Realizing Giant Magneto-Optical Effects in 3D Topological Insulators Without Magnetic Fields

TL;DR

This paper demonstrates large magneto-optical effects in 3D topological insulators without magnetic fields by exploiting surface state interactions and symmetry breaking, revealing potential for novel optical devices.

Contribution

It introduces a new approach to achieve giant magneto-optical effects in topological insulators through surface state interactions without magnetic fields.

Findings

Observed large Faraday rotation in Sb2Te3 crystals.

Attributed polarization rotation to Kerr effect at TI-fiber interface.

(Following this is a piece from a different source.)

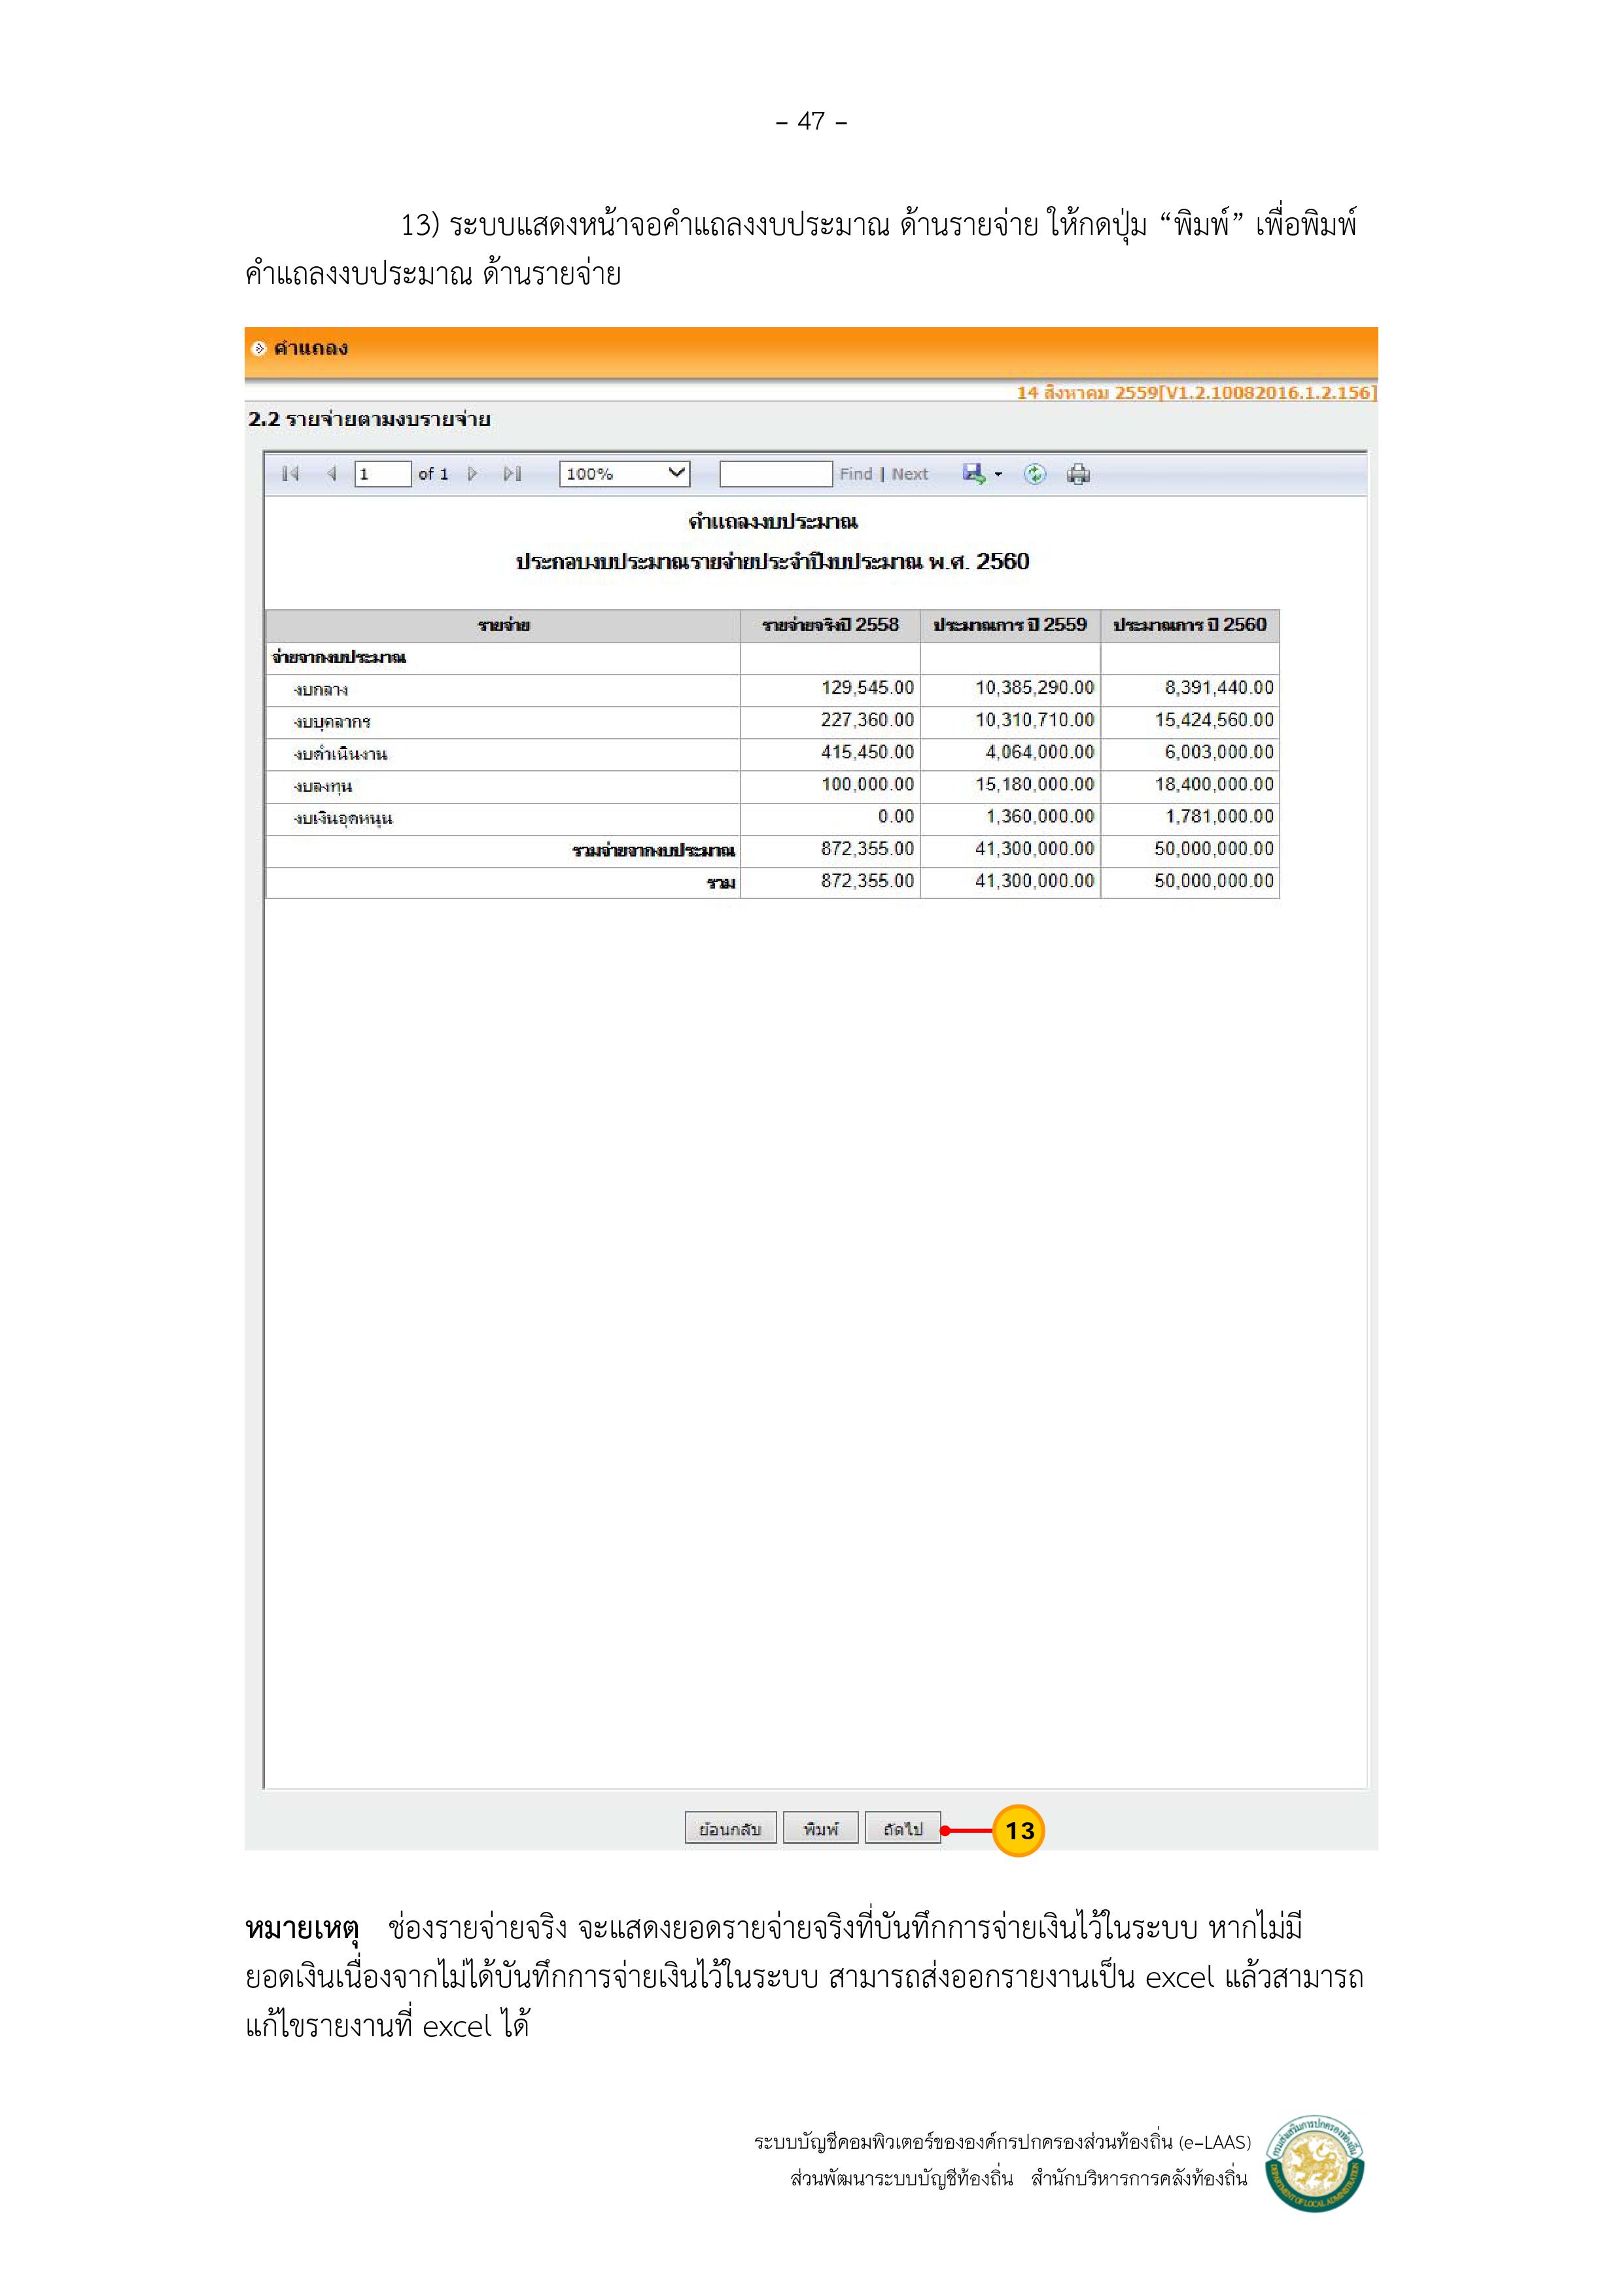Image resolution: width=1623 pixels, height=2296 pixels.
Task: Click the find text search box
Action: (x=775, y=474)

Showed effects arise from symmetry breaking and surface electron interactions.

Abstract

Topological insulators display unusual light-matter interactions due to the helical nature of surface electronic states. We study the near-field interaction of light propagating in an optical fiber with crystals of Sb2Te3, a 3D topological insulator (TI), and observe a large apparent Faraday rotation. The origin of this unexpected polarization rotation in the optical fiber is attributed to a magneto-optical Kerr effect at the TI-fiber interface. We show that the combined effects of time-reversal symmetry breaking, which arises from Zeeman coupling of the electromagnetic field with the surface electrons of the TI, and inversion symmetry breaking of optical excitations, which arises from the exponential decay of the evanescent light across the TI crystal, are central to realizing this giant polarization rotation. Our work demonstrates a facile approach for realizing large magneto-optical effects without any magnetic fields by exploiting the unique physics of light-matter interactions at TI surfaces.